En Cataluña, como en el resto de España, no hay como morirse para que hablen bien de ti. Lo pude comprobar de nuevo el otro día, cuando en el telediario de TV3 se deshicieron en elogios con el poeta Joan Margarit, hasta al que hace poco se acercaban con pinzas porque a veces escribía en castellano y hasta había tenido el descaro de aceptar un premio de manos del rey.

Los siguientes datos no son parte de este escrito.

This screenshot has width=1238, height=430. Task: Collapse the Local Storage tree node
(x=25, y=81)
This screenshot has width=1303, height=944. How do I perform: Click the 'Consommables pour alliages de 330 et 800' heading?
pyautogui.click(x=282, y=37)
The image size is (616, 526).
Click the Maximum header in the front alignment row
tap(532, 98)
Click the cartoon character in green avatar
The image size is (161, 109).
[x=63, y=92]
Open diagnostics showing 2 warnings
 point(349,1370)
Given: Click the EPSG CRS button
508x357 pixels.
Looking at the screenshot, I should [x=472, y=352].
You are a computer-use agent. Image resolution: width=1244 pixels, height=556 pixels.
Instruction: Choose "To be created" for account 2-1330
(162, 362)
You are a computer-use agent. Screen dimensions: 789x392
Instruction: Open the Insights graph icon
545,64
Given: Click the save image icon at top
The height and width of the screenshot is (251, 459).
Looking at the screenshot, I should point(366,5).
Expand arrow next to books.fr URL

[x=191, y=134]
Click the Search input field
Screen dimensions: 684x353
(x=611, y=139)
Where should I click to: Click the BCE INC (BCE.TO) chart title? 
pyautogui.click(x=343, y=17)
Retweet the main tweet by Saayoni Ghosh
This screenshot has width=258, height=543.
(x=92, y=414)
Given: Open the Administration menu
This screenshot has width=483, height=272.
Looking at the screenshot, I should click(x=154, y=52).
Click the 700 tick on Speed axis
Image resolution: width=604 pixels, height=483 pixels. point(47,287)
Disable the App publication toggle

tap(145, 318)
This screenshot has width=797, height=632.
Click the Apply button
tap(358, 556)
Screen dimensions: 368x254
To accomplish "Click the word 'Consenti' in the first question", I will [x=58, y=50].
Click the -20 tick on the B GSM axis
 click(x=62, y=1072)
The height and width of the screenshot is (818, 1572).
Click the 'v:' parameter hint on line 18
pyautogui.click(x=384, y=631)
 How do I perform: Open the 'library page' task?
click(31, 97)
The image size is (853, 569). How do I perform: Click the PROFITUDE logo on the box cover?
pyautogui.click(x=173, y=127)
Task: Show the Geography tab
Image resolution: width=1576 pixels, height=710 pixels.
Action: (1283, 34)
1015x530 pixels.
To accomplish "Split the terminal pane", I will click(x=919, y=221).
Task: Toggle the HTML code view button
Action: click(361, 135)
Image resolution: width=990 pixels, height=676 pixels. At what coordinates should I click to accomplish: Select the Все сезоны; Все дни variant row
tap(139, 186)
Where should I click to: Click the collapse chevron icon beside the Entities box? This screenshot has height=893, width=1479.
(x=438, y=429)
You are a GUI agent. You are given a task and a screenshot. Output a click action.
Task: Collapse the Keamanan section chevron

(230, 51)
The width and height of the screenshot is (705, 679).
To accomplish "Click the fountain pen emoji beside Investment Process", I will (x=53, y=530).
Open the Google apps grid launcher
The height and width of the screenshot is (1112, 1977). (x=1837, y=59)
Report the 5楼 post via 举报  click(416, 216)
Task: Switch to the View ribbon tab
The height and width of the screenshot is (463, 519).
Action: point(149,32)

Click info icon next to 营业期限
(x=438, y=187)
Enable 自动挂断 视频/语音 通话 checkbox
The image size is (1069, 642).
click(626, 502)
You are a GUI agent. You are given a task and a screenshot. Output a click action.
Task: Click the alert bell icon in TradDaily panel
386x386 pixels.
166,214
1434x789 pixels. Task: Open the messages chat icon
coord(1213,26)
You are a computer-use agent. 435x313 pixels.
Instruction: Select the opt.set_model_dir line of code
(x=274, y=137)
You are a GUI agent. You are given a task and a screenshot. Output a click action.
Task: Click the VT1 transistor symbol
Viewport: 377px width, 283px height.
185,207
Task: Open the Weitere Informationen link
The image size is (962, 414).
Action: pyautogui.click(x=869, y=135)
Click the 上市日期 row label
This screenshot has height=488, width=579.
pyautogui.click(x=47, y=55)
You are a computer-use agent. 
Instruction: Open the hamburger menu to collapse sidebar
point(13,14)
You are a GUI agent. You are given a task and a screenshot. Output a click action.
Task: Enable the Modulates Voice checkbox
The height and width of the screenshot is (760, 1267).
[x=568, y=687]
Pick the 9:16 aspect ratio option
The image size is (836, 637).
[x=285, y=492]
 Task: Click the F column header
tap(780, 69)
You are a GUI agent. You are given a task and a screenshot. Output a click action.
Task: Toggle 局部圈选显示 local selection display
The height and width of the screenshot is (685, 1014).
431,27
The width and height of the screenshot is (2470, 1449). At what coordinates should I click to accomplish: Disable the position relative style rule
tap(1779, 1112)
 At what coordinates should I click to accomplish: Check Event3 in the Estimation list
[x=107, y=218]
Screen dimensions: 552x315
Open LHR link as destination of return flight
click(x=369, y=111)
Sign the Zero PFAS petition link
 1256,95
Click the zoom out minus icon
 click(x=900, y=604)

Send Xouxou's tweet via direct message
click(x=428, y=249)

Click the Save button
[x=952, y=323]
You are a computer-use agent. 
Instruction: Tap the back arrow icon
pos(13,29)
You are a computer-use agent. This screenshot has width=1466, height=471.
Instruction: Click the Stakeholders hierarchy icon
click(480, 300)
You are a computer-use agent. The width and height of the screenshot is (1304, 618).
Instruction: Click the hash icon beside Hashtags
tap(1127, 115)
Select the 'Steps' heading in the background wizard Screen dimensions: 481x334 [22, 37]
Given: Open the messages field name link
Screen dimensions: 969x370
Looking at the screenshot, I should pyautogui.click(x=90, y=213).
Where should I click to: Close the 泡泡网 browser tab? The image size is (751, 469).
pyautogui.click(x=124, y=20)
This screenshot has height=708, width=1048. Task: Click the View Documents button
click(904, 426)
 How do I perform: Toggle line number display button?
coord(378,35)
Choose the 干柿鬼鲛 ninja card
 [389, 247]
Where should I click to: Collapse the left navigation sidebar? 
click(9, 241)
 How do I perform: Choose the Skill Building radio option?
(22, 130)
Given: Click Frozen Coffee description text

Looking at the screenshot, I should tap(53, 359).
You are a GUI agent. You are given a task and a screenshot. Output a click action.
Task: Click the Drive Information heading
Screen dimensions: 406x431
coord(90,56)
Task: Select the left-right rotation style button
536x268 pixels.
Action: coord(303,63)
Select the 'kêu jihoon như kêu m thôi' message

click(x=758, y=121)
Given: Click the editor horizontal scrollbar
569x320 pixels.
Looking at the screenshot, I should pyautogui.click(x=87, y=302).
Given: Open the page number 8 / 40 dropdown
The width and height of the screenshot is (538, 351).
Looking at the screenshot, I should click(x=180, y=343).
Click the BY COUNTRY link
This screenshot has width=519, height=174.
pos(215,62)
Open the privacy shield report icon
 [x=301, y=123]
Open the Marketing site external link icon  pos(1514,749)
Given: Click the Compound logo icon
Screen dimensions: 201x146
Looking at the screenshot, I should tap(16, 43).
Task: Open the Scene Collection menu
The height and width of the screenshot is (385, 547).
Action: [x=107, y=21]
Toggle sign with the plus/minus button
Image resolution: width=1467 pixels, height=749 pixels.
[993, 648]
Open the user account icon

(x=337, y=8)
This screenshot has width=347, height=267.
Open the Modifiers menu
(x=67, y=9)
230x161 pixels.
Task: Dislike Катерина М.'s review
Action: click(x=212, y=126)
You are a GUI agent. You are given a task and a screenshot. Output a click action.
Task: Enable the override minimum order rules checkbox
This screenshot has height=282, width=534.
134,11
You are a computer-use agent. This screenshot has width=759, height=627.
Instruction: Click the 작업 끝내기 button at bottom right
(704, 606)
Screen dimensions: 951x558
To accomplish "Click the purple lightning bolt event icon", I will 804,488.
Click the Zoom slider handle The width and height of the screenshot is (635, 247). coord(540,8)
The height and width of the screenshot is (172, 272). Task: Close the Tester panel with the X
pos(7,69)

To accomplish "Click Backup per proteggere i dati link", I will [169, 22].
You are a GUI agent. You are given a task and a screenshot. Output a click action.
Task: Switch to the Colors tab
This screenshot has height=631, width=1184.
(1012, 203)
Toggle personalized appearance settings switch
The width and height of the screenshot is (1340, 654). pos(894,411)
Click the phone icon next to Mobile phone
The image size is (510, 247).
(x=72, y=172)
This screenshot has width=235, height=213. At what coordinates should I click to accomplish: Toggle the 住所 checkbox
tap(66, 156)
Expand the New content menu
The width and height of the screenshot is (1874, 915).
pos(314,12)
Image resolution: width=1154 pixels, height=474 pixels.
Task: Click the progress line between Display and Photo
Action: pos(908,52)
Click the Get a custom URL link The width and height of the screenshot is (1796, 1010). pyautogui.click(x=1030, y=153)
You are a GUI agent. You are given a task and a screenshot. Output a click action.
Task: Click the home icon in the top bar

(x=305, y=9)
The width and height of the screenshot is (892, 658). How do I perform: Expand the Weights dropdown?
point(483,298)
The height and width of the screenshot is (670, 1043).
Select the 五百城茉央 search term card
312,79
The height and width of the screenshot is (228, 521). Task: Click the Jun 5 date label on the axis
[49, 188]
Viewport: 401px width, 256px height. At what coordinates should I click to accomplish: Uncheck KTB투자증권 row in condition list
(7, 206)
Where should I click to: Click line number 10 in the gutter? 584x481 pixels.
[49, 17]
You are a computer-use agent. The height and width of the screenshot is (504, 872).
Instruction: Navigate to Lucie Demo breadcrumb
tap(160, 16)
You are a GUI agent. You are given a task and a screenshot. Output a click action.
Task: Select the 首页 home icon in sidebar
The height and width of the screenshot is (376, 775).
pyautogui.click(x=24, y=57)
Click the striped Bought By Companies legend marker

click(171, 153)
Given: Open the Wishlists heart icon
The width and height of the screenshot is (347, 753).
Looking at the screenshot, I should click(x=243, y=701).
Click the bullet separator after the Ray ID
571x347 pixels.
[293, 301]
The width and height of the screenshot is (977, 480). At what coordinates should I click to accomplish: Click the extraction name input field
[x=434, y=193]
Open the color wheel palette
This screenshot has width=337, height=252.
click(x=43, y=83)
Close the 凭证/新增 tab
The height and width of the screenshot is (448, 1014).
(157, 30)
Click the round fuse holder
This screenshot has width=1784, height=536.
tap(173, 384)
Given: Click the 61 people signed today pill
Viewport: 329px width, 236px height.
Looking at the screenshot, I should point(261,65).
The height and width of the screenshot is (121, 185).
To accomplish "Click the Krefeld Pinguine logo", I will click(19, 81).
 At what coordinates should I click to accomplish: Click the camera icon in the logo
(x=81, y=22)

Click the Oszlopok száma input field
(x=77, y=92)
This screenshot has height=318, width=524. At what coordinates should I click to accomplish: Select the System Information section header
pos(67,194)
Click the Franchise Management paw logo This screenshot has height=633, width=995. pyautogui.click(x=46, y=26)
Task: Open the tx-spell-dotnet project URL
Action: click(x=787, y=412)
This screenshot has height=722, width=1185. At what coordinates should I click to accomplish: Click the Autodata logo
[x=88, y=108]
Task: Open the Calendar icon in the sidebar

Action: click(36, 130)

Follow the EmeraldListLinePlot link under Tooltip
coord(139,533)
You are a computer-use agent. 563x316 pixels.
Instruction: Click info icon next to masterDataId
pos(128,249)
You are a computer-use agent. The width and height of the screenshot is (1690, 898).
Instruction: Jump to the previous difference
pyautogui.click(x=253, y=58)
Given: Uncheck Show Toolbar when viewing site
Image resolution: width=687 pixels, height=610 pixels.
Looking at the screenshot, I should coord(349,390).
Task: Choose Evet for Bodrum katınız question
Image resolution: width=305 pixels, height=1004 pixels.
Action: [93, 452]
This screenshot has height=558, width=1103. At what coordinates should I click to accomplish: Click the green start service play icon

En vida, el pobre Margarit era sospechoso de tibieza patriótica, de no sentir los colores a fondo y con exclusividad; una vez muerto, ya podía pasar a engrosar el panteón de los grandes de la literatura catalana y se olvidaban sus infidelidades a la lengua, consideradas simples pecadillos merecedores de recibir el célebre veredicto “pelillos a la mar”. Hasta es posible que, dentro de un tiempo, se le dedique una calle en Barcelona, aunque aquí, una calle (o una plaza) no se la damos a cualquiera: cada vez que surge el nombre de alguien que no cumple a rajatabla los preceptos del evangelio lazi, salen los de la CUP, los de la Plataforma por la Lengua o los del grupo Koiné a decir que no acaban de verlo claro.

La cosa no es exclusiva de Barcelona. Recuerdo que, en sus últimos tiempos, Xavier Cugat estaba obsesionado porque el ayuntamiento de su Girona natal colocara una placa en la casa donde nació. Y no había manera. Hasta el punto de que el viejo Cugie, cada vez que ibas a visitarlo al Ritz, te salía con que un día de éstos se iba a hacer con una escalera y colocar la placa él mismo. Cierto es que, tras su fallecimiento, se creó la Rambla de Xavier Cugat. Y que hasta en Rubí y Sant Cugat tiene una calle. Pero la placa en su casa natal sigue sin colocarse.

Ahora se habla en Barcelona de dedicarle una calle o una plaza a Salvador Dalí. La propuesta partió de Ciudadanos y parece que nadie tiene nada que objetar (de momento: ya saldrán los Koiné o quien sea a protestar). La Comisión de Derechos Sociales, Cultura y Deportes elevará la petición a la Ponencia del Nomenclátor y a ver qué pasa, ya que el personaje siempre ha resultado un tanto incómodo para la buena gente del régimen. Ya se sabe, el difunto era un franquista, su legado fue a parar al perverso Estado Español, etc, etc. Entre pitos y flautas, Dalí tiene una avenida en su ciudad natal, Figueres, sendas calles en municipios como Rubí y Dosrius y hasta una plaza en Madrid, pero en Barcelona, rien de rien.

La excusa de que no era de aquí no cuela, pero es que ni siendo de aquí consigues que te dediquen ni un maldito callejón si no eres del régimen. Que se lo digan a Gil de Biedma, Carlos Barral o Cirlot. Antes le cae una calle al compositor de una oscura sardana patriótica que a un poeta ilustre. De hecho, me sorprende la unanimidad del consistorio con lo de Dalí, aunque, si la cosa tira para delante, ahí estarán los de la CUP, la Plataforma o los Koiné para hacer constar su desagrado. La alcaldesa no ha emitido una opinión particular: está muy ocupada exigiendo la libertad de Pablo Hasél y, al mismo tiempo, condenando los altercados protagonizados por los energúmenos de la capucha denunciando el encierro del rapero. O concediendo subvenciones sin parar al simpático conglomerado seudo social de Caspe, 43. Igual no tiene tiempo para pensar en aquel facha de Figueres al que los de Ciutadans le quieren poner una calle simplemente para incordiar.